Eighty-three percent of employers consider offering health benefits to their employees important to keeping and attracting employees according to a survey from global professionals services company Towers Watson. Those employers said they will continue to subsidize and manage health benefits for both full-time and part-time employees. However, they are considering capping healthcare coverage subsidies for active employees and reducing how much they chip in to cover spouses and dependents.
Towers Watson surveyed 379 employee benefit professionals from midsize to large companies across a variety of industries collectively employing 8.7 million employees. The survey, conducted in July, reflects healthcare benefit decisions employers are making for 2014 to 2017.
Some key findings of the survey:
- After making plan design changes, employers expect a 4 percent increase in 2015 healthcare costs for active employees. Employers estimate an increase of 5.2 percent if no plan adjustments are made.

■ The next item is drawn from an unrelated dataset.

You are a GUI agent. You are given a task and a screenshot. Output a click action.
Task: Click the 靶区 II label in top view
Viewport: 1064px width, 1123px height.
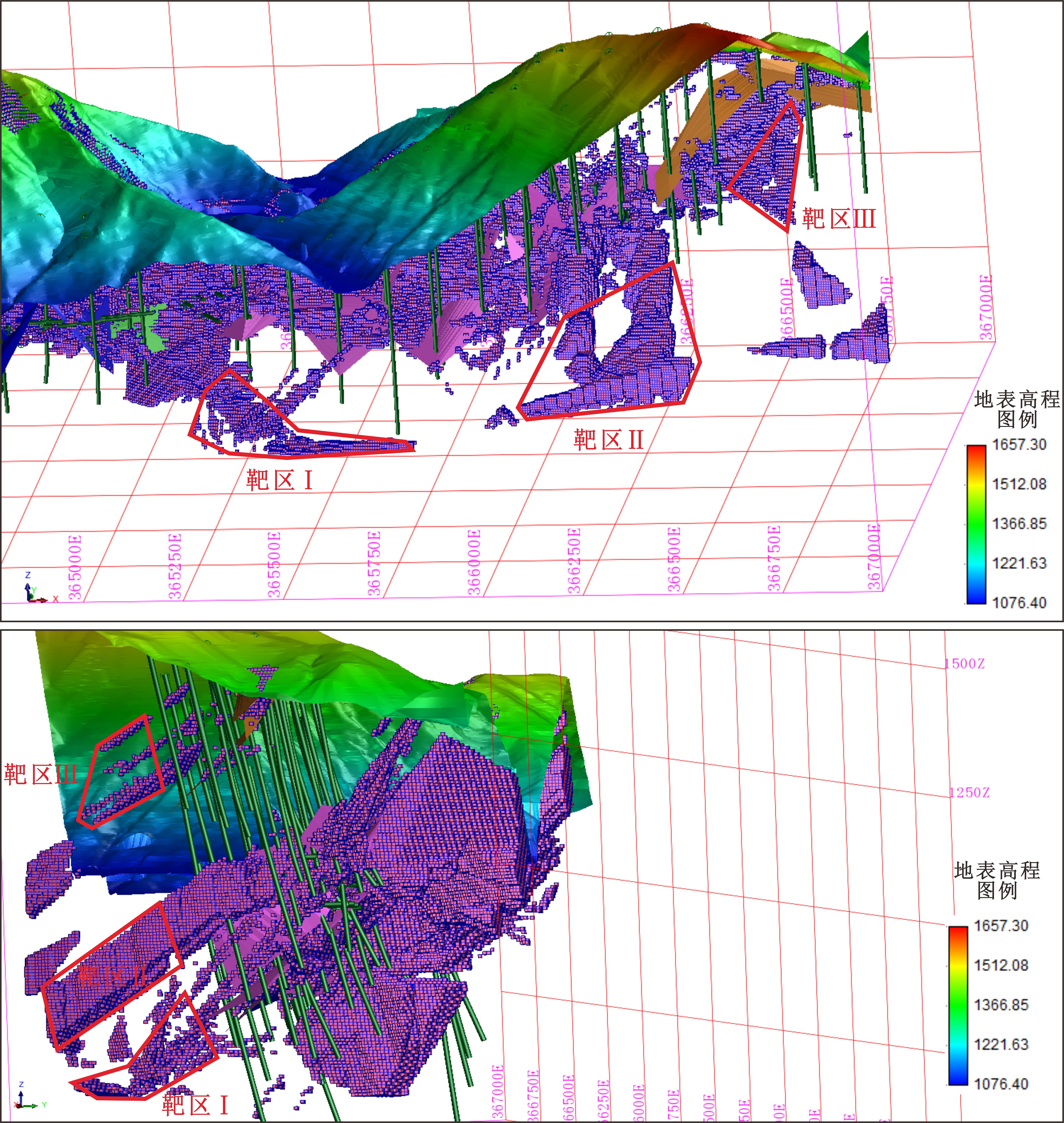click(x=608, y=440)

- 73 percent said they are somewhat or very concerned their plans and cost trajectory will mean they will have to pay the Affordable Care Act's excise tax. 43 percent said that avoiding that tax is a top priority for their healthcare strategies in 2015.
- 81 percent plan moderate to significant changes to their health plans over the next three years. Potential cost-cutting measures include encouraging the use of telemedicine; tying incentives to specified health outcomes; offering plans with higher benefits based on the use of high-performance providers or narrow networks.
- 24 percent said private health exchanges could be a viable alternative for their full-time employees in 2016. The top three factors that would cause employers to consider moving to an exchange are: the evidence that the exchange could provide greater value than their current model; other large companies in their industry move to a private exchange; and the inability to avoid the ACA's excise tax.